Step 4 — Document the invariant. The snapshot is set once at order creation and never updated. This is deliberate: order history should reflect what was true when the order was placed, not today's customer address.

This is actually semantically correct denormalization: historical records often should capture the state at the time of the event, not a live foreign-key reference.

Common Mistakes

  1. Denormalizing before measuring. Adding redundant columns because a query "feels slow" before profiling is premature optimization. Always measure first.

  2. Over-normalizing to 4NF or 5NF. Higher normal forms address multi-valued dependencies and join dependencies that rarely appear in typical OLTP schemas. Normalizing beyond 3NF usually adds joins without delivering meaningful integrity benefits.

  3. Denormalized columns drifting out of sync. The most common failure mode. The update path is added to one code branch but missed in another (e.g., an admin panel that bypasses the normal API). Mitigation: use database triggers or materialized views so the database enforces consistency, not the application.

  4. Not documenting the reason for denormalization. Future maintainers who see a duplicated column without explanation will either treat it as a bug, delete it, or duplicate it further. Always leave a comment or migration note explaining the intent, the performance target it was meeting, and the synchronization mechanism.

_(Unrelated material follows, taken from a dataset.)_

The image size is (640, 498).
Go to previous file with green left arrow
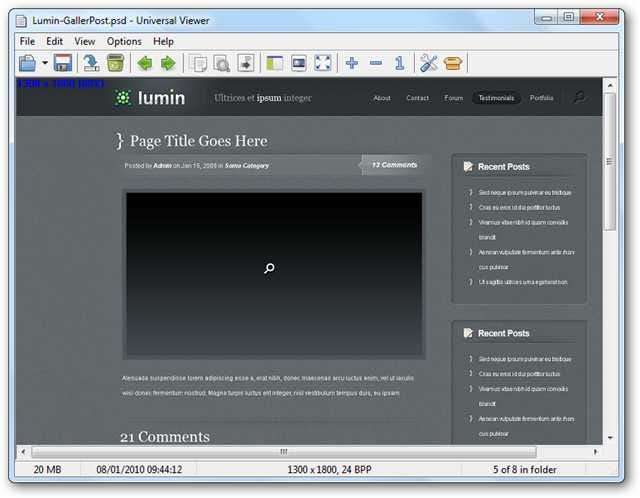point(144,63)
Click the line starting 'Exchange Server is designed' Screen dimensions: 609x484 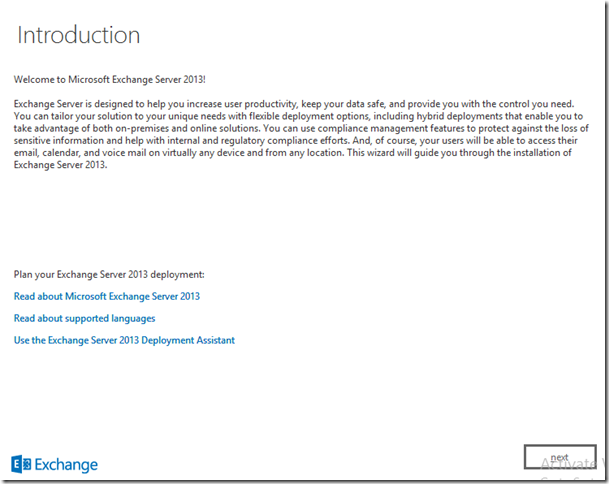(300, 104)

  5. Treating normalization as all-or-nothing. A schema can and should be normalized in some areas and denormalized in others. Normalize your core transactional tables; denormalize the read-optimized reporting tables. The boundary between them is the important design decision.

Principle

Normalize by default to 3NF. Denormalize deliberately, with measurement, documentation, and an explicit synchronization contract.

Start with a normalized schema. Let query profiles tell you where the cost is. Apply the narrowest denormalization that solves the bottleneck. Document what was duplicated, why, and how it stays consistent. Treat denormalized data as derived data — it is always secondary to the normalized source of truth.